BY BOB HOLT
NEWJERSEYNEWSROOM.COM
Latest reports say that about 1 in 100 children in the United States has some form of autism. The American Academy of Pediatrics has already urged children between 18 and 24 months to be screened for autism during regular doctor visits. In 2009, studies found that most children are not diagnosed until they reach 5 years old.
The National Institutes of Health have funded a study which may be able to detect signs of autism in a child as young as 1-year old.
The Huffington Post reports this study uses a 24-question checklist terms that parents can answer in about five minutes.
Neuroscientist Karen Pierce of the University of California, San Diego, recruited 137 pediatricians to use the questionnaire during 1-year checkups and refer children who failed for further testing. Those children were retested every six months until they reached age 3.
The National Institute of Mental Health reports that of 10,479 infants that were tested, 32 were found to have autism spectrum disorder. The test provided a diagnosis that is consistent with ongoing rates of autism about 75 percent of the time.
According to medpagetoday.com, 56 were found with language delays, nine had developmental delays, and 36 with "other" deficits.
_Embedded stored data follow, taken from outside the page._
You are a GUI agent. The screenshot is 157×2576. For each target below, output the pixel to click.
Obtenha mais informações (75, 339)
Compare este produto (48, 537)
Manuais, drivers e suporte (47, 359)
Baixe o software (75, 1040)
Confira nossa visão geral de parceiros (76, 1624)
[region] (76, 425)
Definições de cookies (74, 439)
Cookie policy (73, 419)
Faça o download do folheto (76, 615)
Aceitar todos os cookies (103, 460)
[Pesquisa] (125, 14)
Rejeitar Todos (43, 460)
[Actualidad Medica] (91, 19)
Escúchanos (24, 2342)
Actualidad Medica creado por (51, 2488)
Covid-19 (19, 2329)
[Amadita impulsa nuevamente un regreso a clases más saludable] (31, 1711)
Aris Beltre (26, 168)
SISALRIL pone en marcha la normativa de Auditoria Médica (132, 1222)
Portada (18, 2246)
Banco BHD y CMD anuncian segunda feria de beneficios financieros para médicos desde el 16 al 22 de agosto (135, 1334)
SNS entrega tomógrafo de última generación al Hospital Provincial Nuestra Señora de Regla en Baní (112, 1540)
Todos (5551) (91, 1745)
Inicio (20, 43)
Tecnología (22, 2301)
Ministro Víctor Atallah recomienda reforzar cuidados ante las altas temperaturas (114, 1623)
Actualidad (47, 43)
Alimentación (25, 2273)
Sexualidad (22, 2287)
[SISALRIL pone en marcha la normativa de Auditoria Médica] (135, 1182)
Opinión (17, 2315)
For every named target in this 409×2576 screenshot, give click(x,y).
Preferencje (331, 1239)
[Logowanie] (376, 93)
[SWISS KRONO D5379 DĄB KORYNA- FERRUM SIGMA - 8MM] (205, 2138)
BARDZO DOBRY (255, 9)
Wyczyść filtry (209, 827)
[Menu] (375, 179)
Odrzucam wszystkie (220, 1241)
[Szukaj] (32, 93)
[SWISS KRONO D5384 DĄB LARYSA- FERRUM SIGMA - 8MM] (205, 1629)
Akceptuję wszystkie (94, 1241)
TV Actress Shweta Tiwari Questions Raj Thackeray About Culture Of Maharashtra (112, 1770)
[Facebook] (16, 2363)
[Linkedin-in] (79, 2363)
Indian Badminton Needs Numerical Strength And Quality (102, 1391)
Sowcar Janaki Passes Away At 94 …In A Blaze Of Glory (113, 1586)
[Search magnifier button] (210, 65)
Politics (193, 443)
The study reported that 89% of the children diagnosed with language delay received behavioral therapy by around 17 months.
The study reports that about 65 of every 10,000 children have autism, according to Business Week. Pierce said that meant statistics showed that their test caught nearly half of the children who would have been diagnosed later.
The test will never be able to catch all cases of autism in 1-year-olds because some cases develop later in childhood or are marked by regression, where the child loses developmental skills after about 18 months.
And it was unable to pinpoint Asperger's syndrome, which affects about 10 percent of children with an autism spectrum disorder.